RESUMEN
EL NUEVO DIARIO, SANTO DOMINGO.- La Fundación Juan Ulises García Saleta (Wiche) reinauguró este miércoles la Plaza Olímpica que lleve el mismo nombre, un emblemático espacio del Centro Olímpico Juan Pablo Duarte, en honor a quien es considerado una figura clave e inmortal del deporte dominicano y padre del olimpismo en la República Dominicana.
El acto fue encabezado por el ministro de Deportes, Kelvin Cruz, y se realizó en la antigua Plaza Wiche García Saleta, donde autoridades deportivas, dirigentes, familiares y personalidades del ámbito olímpico resaltaron la trascendencia histórica y humana del homenajeado.
Durante su intervención, el ministro Cruz subrayó que más allá de los logros y primicias alcanzadas por García Saleta, su mayor legado es la vigencia de sus valores. “Hoy también quiero unirme a celebrar cómo se mantiene vivo el legado de un hombre noble, irrepetible y digno”, expresó, al destacar el rol de la familia en preservar su memoria para que el país “nunca olvide esta huella indeleble”.
Cruz afirmó que el Ministerio de Deportes rinde tributo a “un gran dominicano que decidió luchar por el bien común antes que por el bien particular”, y resaltó su compromiso con la juventud y el derecho a una mente y un cuerpo sanos, así como con la creación de infraestructuras deportivas dignas. Valoró, además, los detalles de la plaza reinaugurada, desde la explanada y la bandera hasta la rampa de acceso para personas con discapacidad, como símbolos de inclusión y respeto. “Aquí no se ha quedado un solo detalle para celebrar la vida, la historia y el legado de un hombre que luchó por todo un país”, sostuvo.
Por su parte, Luisín Mejía, dirigente olímpico, definió la obra como “una plaza gigante”, a la altura del nombre que lleva. Al rememorar la trayectoria de García Saleta, lo calificó como pionero del olimpismo nacional, recordando que fue el primero en desfilar con la delegación dominicana en unos Juegos Olímpicos, en Tokio 1964, marcando el inicio formal de la participación del país en la cita olímpica. “Fue dirigente y atleta; así comenzó nuestra historia olímpica”, señaló.
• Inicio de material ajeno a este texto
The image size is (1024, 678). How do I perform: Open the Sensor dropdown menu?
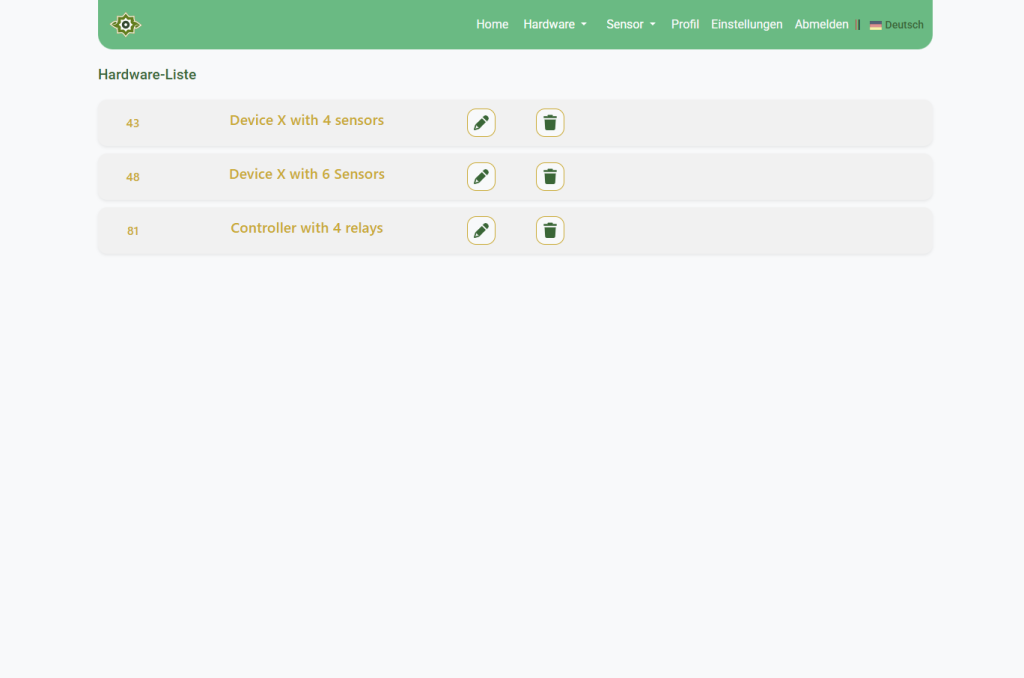(630, 24)
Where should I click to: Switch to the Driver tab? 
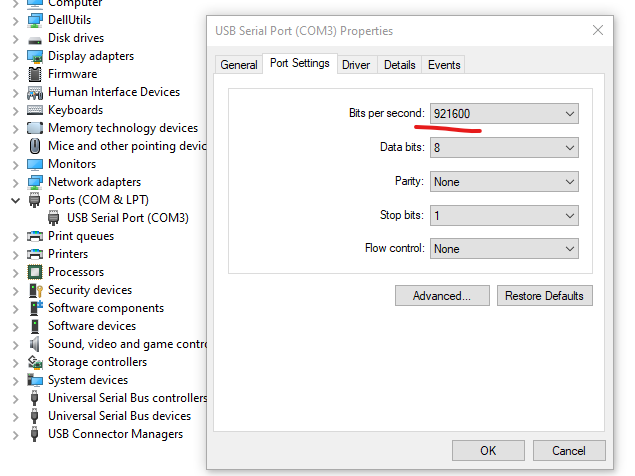(356, 65)
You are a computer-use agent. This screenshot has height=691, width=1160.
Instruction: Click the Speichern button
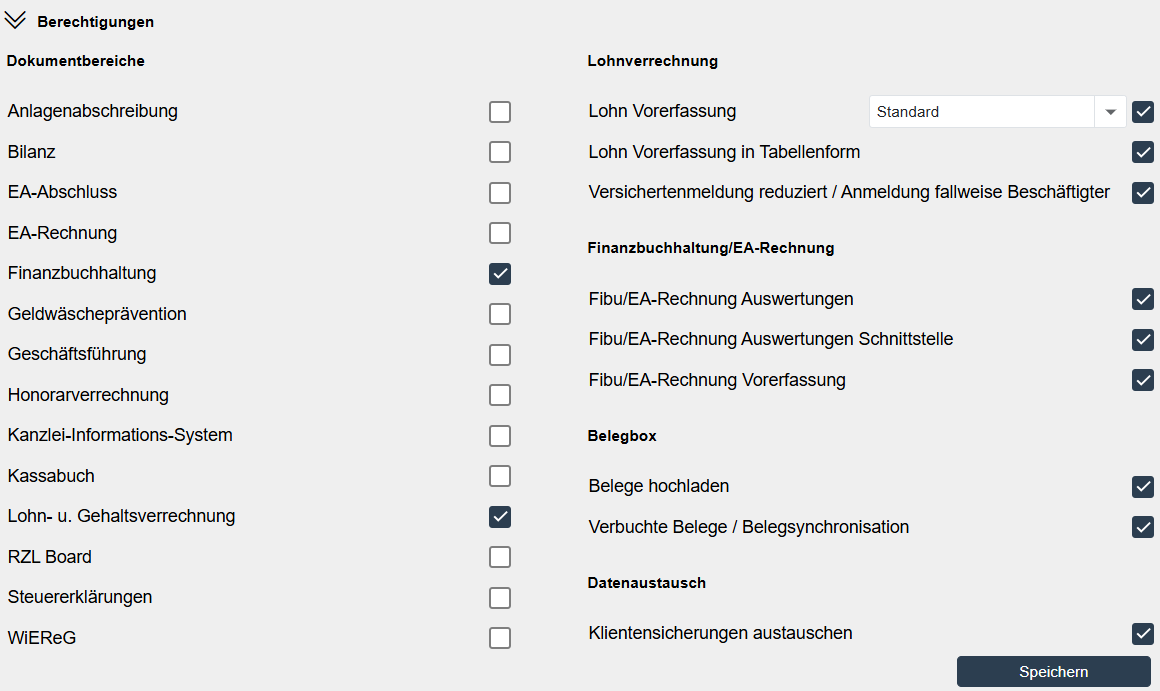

En un emotivo testimonio familiar, Bernardita García, hija del homenajeado, resaltó la dimensión humana de su padre, más allá de su obra pública. Lo describió como un padre presente, esposo, abuelo y tío, que llenó su infancia de valores, canciones patrióticas y acompañamiento constante. Recordó, además, su capacidad para conjugar una familia numerosa y feliz con la creación del Comité Olímpico Dominicano, su reconocimiento internacional y la transformación de antiguas pistas de un aeropuerto en el actual Centro Olímpico, convertido en un pulmón verde y semillero del deporte nacional.